Problem description:
Would you restate every entry that follows, word for word, and leave out the pictures?

### Task inputs ###

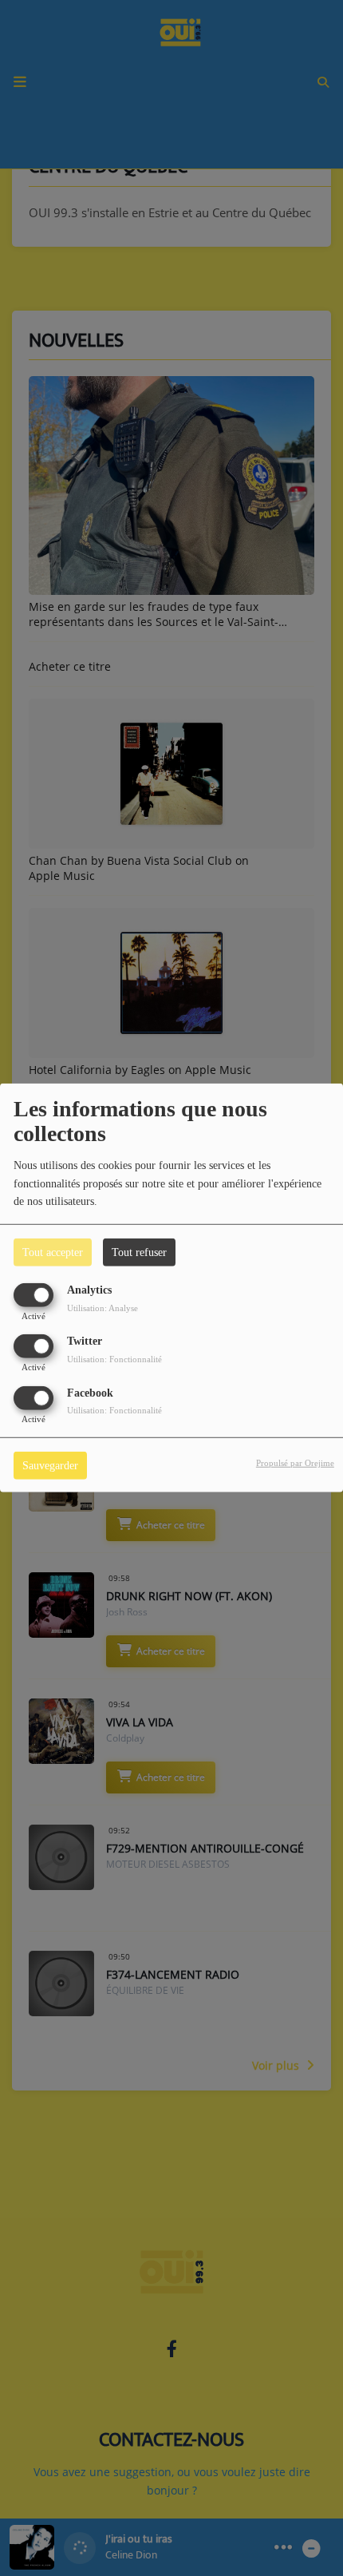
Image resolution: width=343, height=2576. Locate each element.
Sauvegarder (50, 1465)
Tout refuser (139, 1252)
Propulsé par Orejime (295, 1462)
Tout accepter (52, 1252)
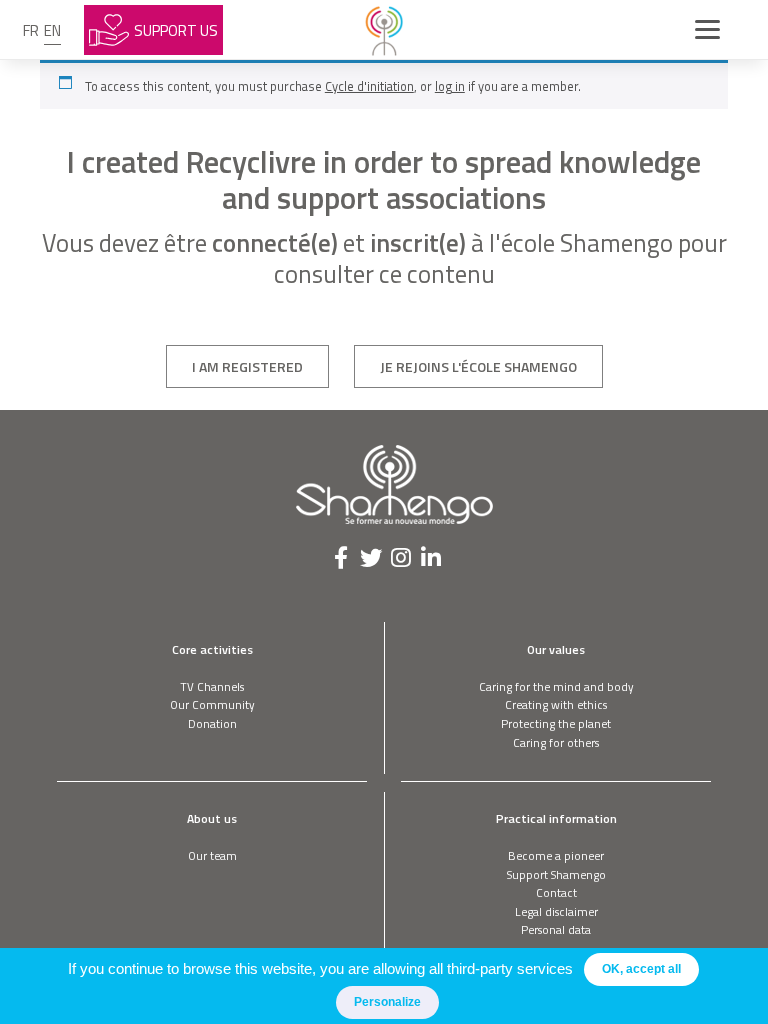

###

Your response:
Image resolution: width=343, height=2576. Locate each element.
Sauvegarder (50, 1465)
Tout refuser (139, 1252)
Propulsé par Orejime (295, 1462)
Tout accepter (52, 1252)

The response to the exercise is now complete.